Why Submissives Commit… and Then Disappear
This is for Domina - it is part of my Domina mentorship, and usually I keep such out of the public eye, but I want to give an example of what kind of things I talk about with other Domina to give a clue that we are not playing games, we are building empires. And, I am sure that submissives will find this information of great interest too.
***Now remember, this Domina ed is from My Femdom Philosophy and is not for “general D/s.”
Have you ever had a submissive commit to something—meeting for coffee, a first play session, even the beginnings of a dynamic—and then they simply vanish?
It is one of the most common experiences Dominant Women encounter, and one of the most misunderstood. The disappearance often feels personal, insulting, or deceptive, particularly when the submissive has spoken at length about how long he has been searching, how serious he is, or how much submission “means” to him. Yet the mistake many Dominas make is assuming that commitment occurs at the moment of agreement. Psychologically, structurally, and behaviourally, it does not. Commitment is not a declaration. It is a process.
Modern psychology, organisational behaviour, and intelligence work all converge on the same insight. People often agree to things long before they are capable of following through. The agreement marks an openness to do it, not a decision*. What determines a solid commitment is not the initial “yes,” but what happens in the period after it—the time when doubt and fear enter, fantasy turns into reality, and self-protective instincts begin to surface.
The CIA in America has identified what happens psychologically to informants in their recruitment process (Work Like A Spy: Business Tips From A Former CIA officer, J. C. Carleson, 2013), which I think Domina can learn and benefit from. In intelligence recruitment, an informant is not considered recruited when he agrees to cooperate. He is considered recruited only when he stops second-guessing his decision. Until then, the relationship remains unstable and unreliable. Because of this, the CIA employs a process known as “re-recruitment”. After the initial agreement, agents spend significantly more time reinforcing the decision, addressing doubts, clarifying consequences, and stabilising the commitment than they spent securing the agreement itself. They know agreements are fragile. It is behaviour that is the measure of someone’s commitment.
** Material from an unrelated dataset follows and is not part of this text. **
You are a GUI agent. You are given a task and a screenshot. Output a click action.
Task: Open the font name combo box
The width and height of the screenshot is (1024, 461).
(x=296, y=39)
This is similar to what Domina experience with submissives. A man may agree enthusiastically to a meeting, submission, or a dynamic, yet still be psychologically uncommitted for hours, weeks or months after. Reality sets in, which often destroys his fantasy. Typically, the costs of submission—time, vulnerability, exposure, discipline—become all too real. At that point, many men experience a form of cognitive and emotional backlash commonly referred to in consumer psychology as buyer’s remorse.